=== Begin Enclosure ===

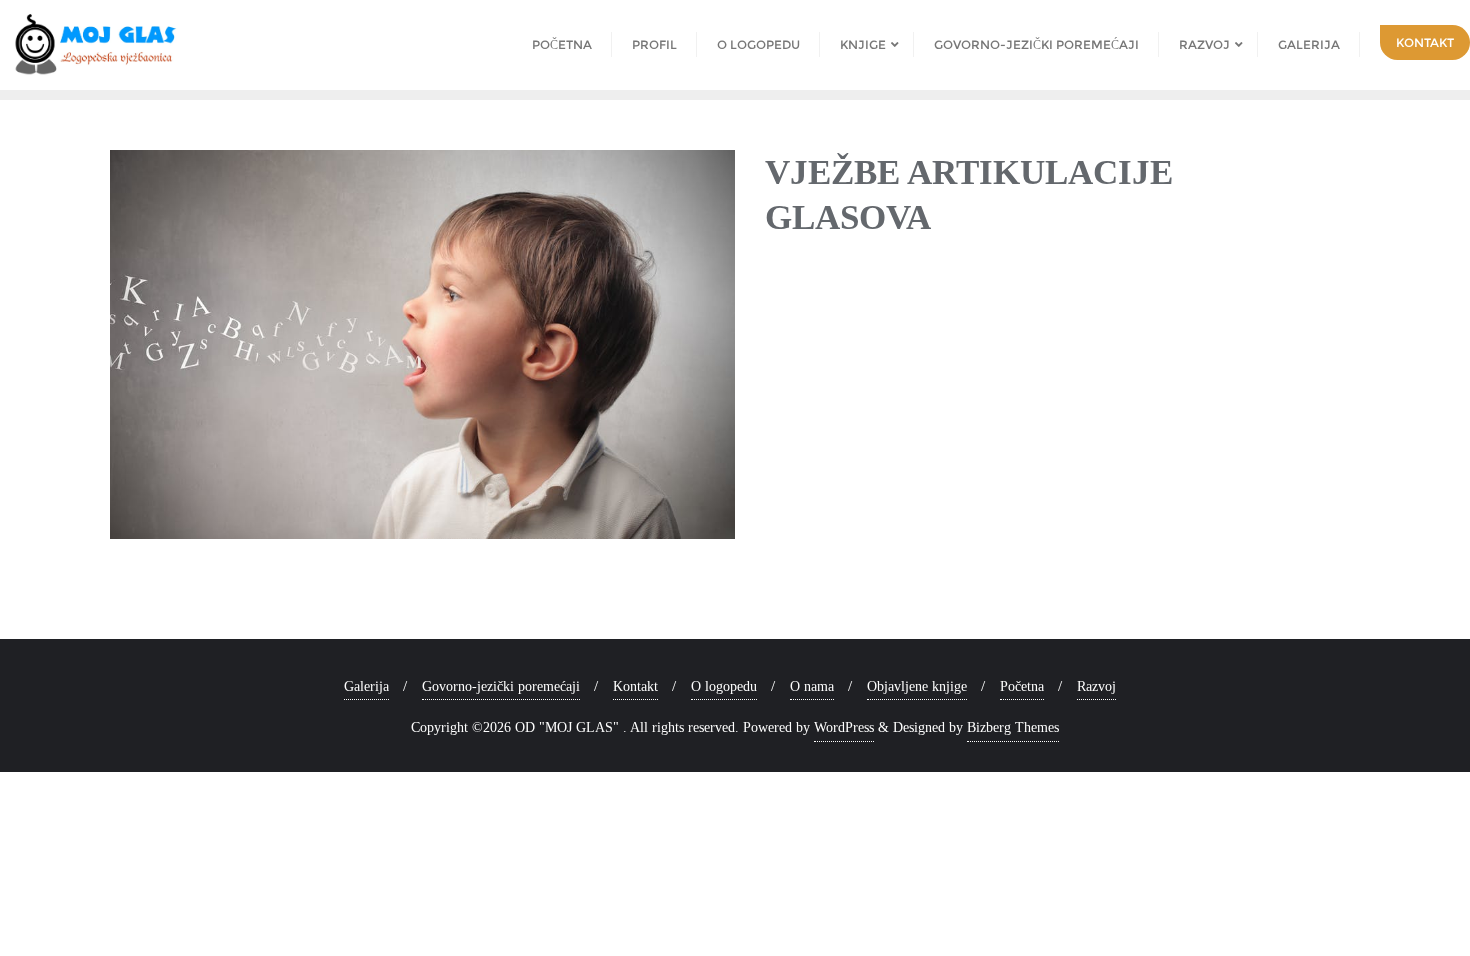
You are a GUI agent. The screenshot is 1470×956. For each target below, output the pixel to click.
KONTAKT (1425, 42)
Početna (1022, 686)
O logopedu (724, 686)
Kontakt (635, 686)
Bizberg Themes (1013, 727)
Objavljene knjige (917, 686)
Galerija (366, 686)
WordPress (844, 727)
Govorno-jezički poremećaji (501, 686)
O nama (812, 686)
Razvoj (1096, 686)
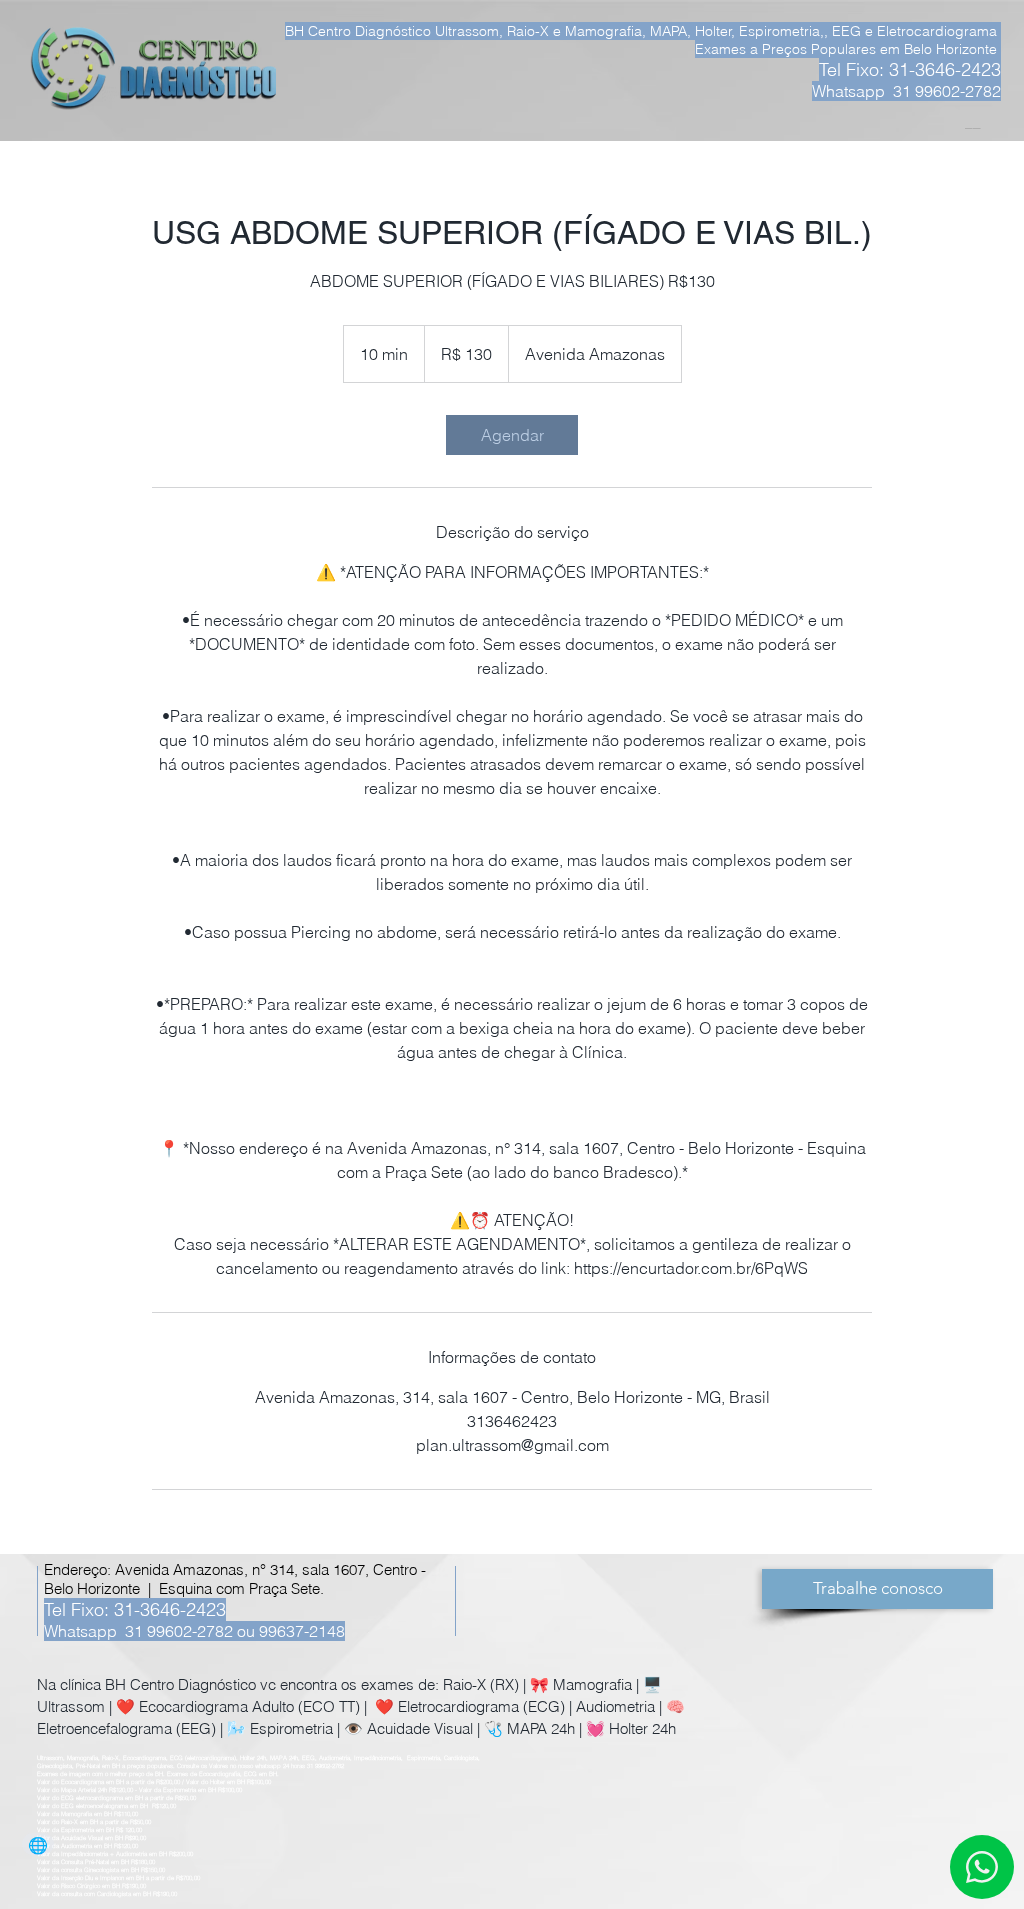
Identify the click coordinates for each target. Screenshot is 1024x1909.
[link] (512, 435)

=== End Enclosure ===

-- Your assignment --
Show all lines of the material in which the word "target" can be found.

-- Exercise output --
You are a GUI agent. The screenshot is 1470×956. For each target below, output the pixel to click.
Identify the click coordinates for each target. Screenshot is 1024x1909.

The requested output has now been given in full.